Reading passage –
--- START ---

In summary, there appear to be tendencies that Cape south coast coprolites share:

1. They occur within, or adjacent to, vertebrate tracks. This can be contrasted with the phenomenon described by Telles Antunes, Balbino, and Ginsburg (2006), in which vertebrate tracks were found on the surfaces of trampled coprolites.

2. They can be detached with relative ease from the underlying surface (this is highly unusual, as protruding areas typically represent the most erosion-resistant portions of surfaces and require substantial effort to remove).

3. They exhibit a “plastered on” appearance.

4. They may have a different colour and consistency compared with the underlying surface.

5. They may appear flattened or hollow.

Prospects and Potential

Many of the vertebrate tracksites take the form of transmitted tracks (undertracks). For example, if elephant tracks create a 30 cm disturbance in underlying layers (as observed in profile), and if bedding planes are 2 cm apart, then there will be 15 opportunities to observe tracks, if each of these individual bedding planes becomes a surface exposure. In contrast, coprolites will typically only be evident on the layer on which the scat was deposited. Combined with the fact that tracks are a more common occurrence than scat, coprolite sites can be expected to be a relative rarity.

Nonetheless, a dedicated search may yield more sites. Awareness of the examples identified thus far can be a spur to further discoveries, as ichnologists exploring the coastline train themselves to look at unexpected raised features with the possibility of coprolites in mind. “Citizen scientists” can play a similar role.

--- END ---

Problems and tasks –
- A) Repeat the stretch of the coprolite passage from "1. They occur" through "flattened or hollow." word for word.
- B) In the rows, replace "accessibility-icon" with "settings-icon" in the stretch from the line containing "At what (x,y)" through the line containing "Looking at the", and leave everything else unchanged. Give back only those lines, without the pictures.

Task data –
--- START ---

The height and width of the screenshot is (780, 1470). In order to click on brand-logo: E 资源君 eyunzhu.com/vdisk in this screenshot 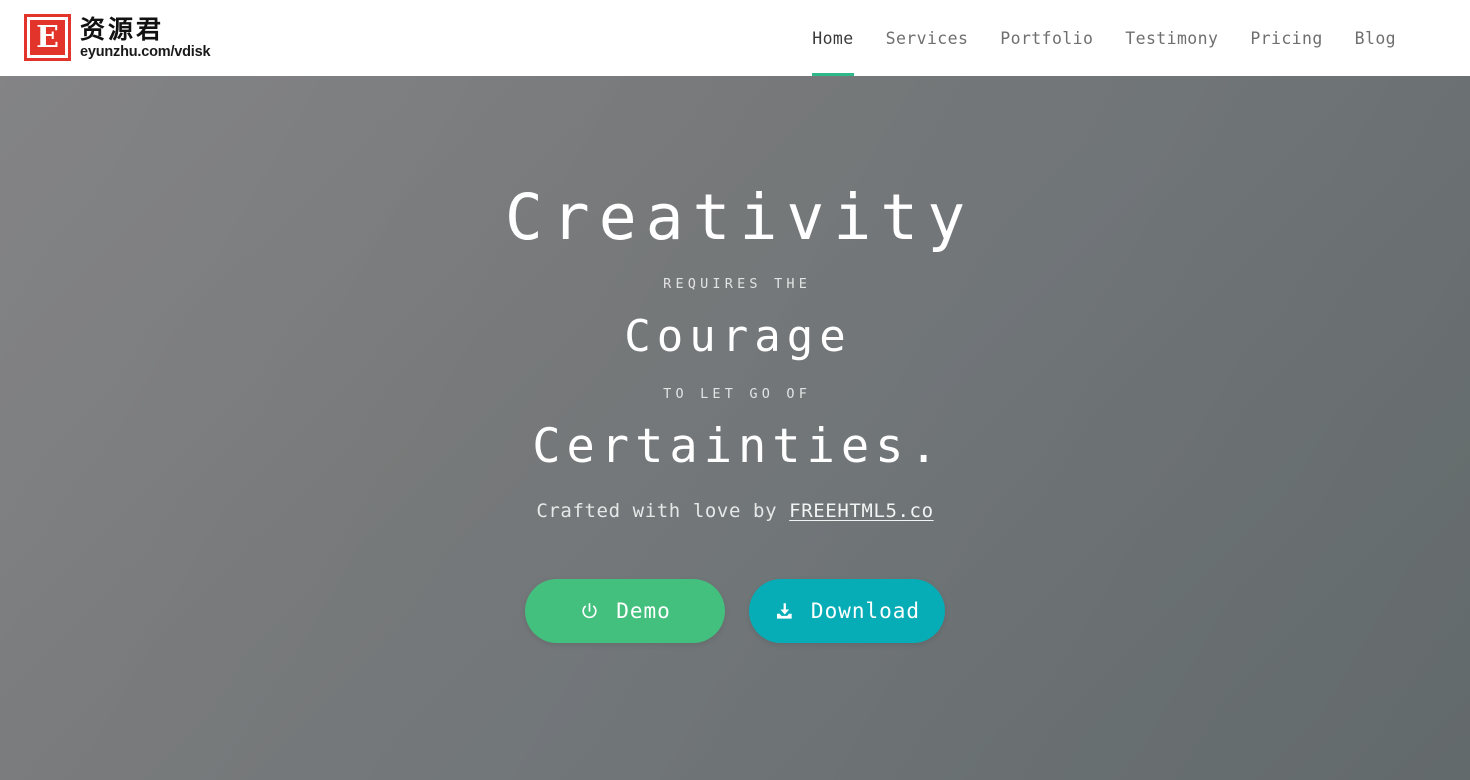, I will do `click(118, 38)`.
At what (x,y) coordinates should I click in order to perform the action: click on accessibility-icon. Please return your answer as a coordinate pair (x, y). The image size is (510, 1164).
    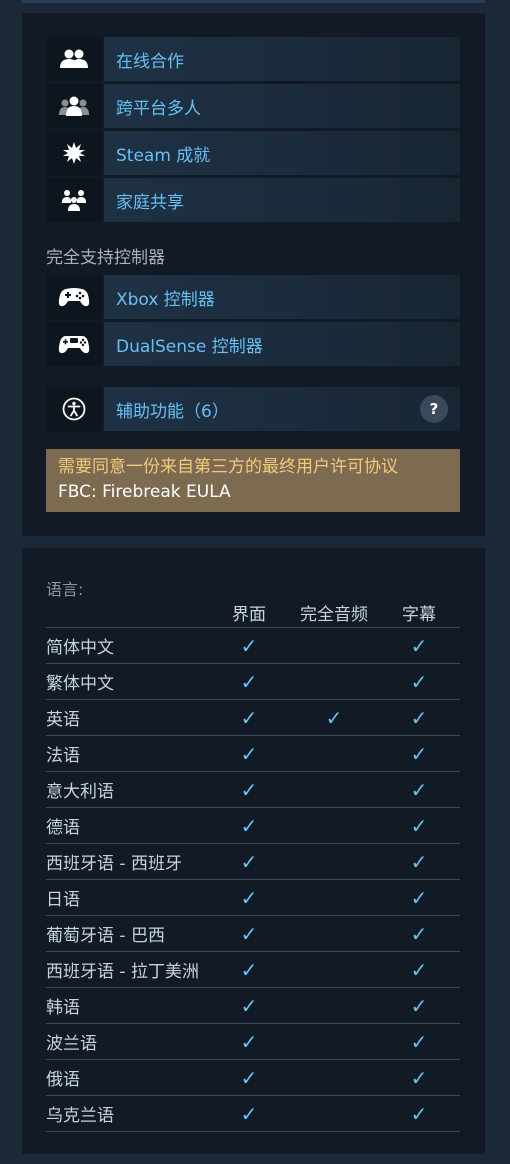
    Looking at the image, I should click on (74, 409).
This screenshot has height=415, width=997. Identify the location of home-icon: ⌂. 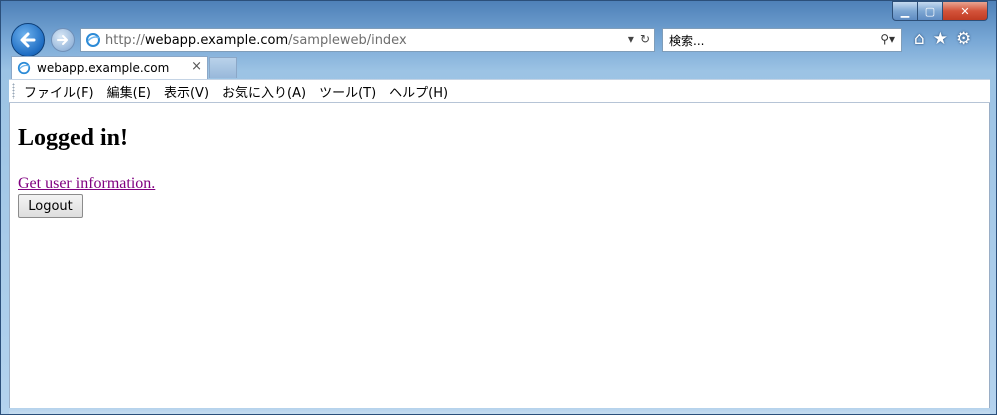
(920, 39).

--- END ---
--- START ---

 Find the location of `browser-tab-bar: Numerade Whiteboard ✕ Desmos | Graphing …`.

--- END ---

Activity answers –
- A)
1. They occur within, or adjacent to, vertebrate tracks. This can be contrasted with the phenomenon described by Telles Antunes, Balbino, and Ginsburg (2006), in which vertebrate tracks were found on the surfaces of trampled coprolites.

2. They can be detached with relative ease from the underlying surface (this is highly unusual, as protruding areas typically represent the most erosion-resistant portions of surfaces and require substantial effort to remove).

3. They exhibit a “plastered on” appearance.

4. They may have a different colour and consistency compared with the underlying surface.

5. They may appear flattened or hollow.

- B)
At what (x,y) coordinates should I click in order to perform the action: click on settings-icon. Please return your answer as a coordinate pair (x, y). The image size is (510, 1164).
    Looking at the image, I should click on (74, 409).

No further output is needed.